- [Written task] Transcribe without alteration everything in the records below from the line containing "Screen dimensions: 952x535" down to the line containing "Looking at the", including both of those lines.

- [Data in this exercise]
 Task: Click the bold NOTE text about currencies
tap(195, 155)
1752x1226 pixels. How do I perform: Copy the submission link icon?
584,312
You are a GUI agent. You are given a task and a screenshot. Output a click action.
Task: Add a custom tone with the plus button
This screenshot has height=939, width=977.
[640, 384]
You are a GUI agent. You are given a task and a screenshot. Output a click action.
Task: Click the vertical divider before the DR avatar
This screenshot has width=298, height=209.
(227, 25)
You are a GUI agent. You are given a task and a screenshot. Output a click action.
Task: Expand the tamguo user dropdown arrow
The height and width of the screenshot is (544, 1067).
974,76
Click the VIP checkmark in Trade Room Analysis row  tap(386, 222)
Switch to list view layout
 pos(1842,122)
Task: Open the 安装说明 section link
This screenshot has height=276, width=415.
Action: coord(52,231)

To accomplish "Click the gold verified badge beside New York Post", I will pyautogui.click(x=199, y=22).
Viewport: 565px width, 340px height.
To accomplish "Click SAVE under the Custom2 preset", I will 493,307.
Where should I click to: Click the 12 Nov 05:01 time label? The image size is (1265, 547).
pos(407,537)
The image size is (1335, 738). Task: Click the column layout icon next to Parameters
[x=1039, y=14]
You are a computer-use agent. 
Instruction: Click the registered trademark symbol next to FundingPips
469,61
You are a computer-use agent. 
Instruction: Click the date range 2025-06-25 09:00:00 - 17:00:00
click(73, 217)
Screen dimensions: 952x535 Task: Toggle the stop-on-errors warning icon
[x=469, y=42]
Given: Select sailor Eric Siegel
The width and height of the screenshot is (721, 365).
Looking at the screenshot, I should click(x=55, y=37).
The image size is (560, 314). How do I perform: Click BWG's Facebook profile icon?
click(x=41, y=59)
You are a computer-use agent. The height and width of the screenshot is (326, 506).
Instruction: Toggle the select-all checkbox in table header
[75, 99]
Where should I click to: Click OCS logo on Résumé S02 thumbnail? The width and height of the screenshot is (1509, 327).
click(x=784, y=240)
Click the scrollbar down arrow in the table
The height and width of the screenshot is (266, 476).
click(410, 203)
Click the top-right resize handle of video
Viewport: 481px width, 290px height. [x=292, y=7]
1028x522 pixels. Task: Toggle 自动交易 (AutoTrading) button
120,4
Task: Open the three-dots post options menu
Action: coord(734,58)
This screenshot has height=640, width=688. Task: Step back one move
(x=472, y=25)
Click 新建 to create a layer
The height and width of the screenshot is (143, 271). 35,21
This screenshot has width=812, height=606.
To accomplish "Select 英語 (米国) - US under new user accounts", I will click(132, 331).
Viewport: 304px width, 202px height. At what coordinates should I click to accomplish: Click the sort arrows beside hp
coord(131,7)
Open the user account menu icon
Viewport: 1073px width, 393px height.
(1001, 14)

- [Response to this task]
Screen dimensions: 952x535 Task: Toggle the stop-on-errors warning icon
[x=469, y=42]
Given: Select sailor Eric Siegel
The width and height of the screenshot is (721, 365).
Looking at the screenshot, I should click(x=55, y=37).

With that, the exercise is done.